Où sommes-nous ? Dans la petite ville écossaise de Gourock, à l’ouest de Glasgow, dans une piscine locale bâtie en parallèle de la mer, que l’on voit au troisième plan, surplombée par les montagnes. Un nageur en Écosse alors que la tempête guette ? On aurait pu s’en douter. La photo est signée par le célèbre (et très drôle) photographe anglais Martin Parr, auquel on doit, depuis les années 80, des dizaines de séries significatives de ce qu’est la photographie vernaculaire, un genre photographique consacré au reflet de la vie normale, sans prétention artistique revendiquée. Des photos qui captent l’absurde du réel. Et s’en moque gentiment.

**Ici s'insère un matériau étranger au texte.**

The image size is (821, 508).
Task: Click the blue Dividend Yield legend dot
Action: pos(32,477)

Martin, déjà évoqué sur Néoprisme via les pochettes de The Madcaps ou de Volage, a-t-il photographié Darren, l’homme dont la balade a donné son nom à ce neuvième album studio de Blur, sorti cet été ? Bizarrement, non, rien à voir. Darren étant en réalité le responsable de la sécurité du groupe, Darren   Smoggy » Evans, dont Damon Albarn est si proche qu’il lui dédia un jour une chanson longtemps inachevée. Chanson que Darren a réclamé à Damon pendant des années, afin que le musicien daigne bien, entre les 1 000 projets qui sont les siens — qu’il s’agisse de sa carrière en solo ou de Gorillaz, The Good, The Bad and the Queen, Mali Music, etc.) — vouloir la terminer.

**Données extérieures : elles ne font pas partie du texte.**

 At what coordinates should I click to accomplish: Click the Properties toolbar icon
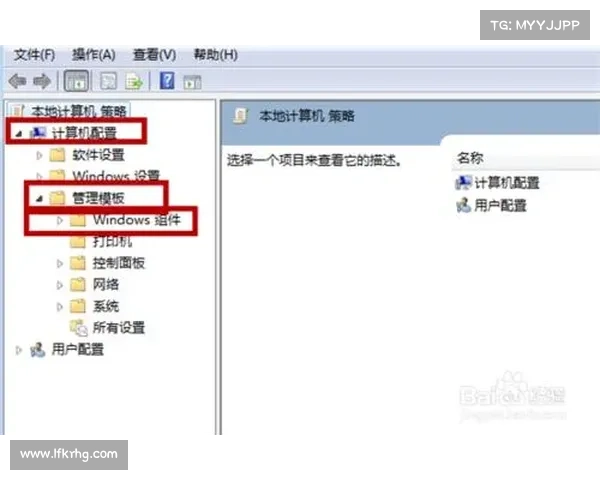pos(108,81)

Dans la piscine, c’est donc un parfait anonyme dont on guette la course. Anonyme dont The Gardian avait retrouvé la trace il y a quelques années et qui trouvait dans la nage une manière de se requinquer après un accident de voiture. Relayé par Franceinfo cet été, le nageur Ian Galet rappelait : « il fallait le vouloir pour aller nager dans cette vieille piscine victorienne. Le fond était couvert d’étoiles de mer et de coquillages et la mer s’écrasait sur le bord durant les tempêtes. Un vieil homme m’a dit qu’une fois, un requin avait été rejeté par la mer à côté de lui alors qu’il nageait. »

Les hommes et la mer

Une photo d’autant plus amusante qu’elle rappelle l’attraction du groupe londonien pour les environnements aqueux, et notamment pour les piscines. Les fans du groupe se souviendront ainsi de la cover de l’album Leisure, de 1991, qui reprenait une photo de 1954 signée Charles Hewitt et alors intitulée Glamour in the Swim, et évidemment celle de The Great Escape (1995), par le photographe Tom King.

Sauf que c’est la première fois, si l’on se base sur ces trois images-là, que la tempête guette en arrière-plan. L’orage arrive ? Ce n’est pas une raison, semble dire Blur par le biais de ce cliché clair-obscur, pour interrompre sa course.

Blur, The Ballad of Darren, 2023, Parlophone Records / Warner Music Company, 37 min., photo de Martin Parr.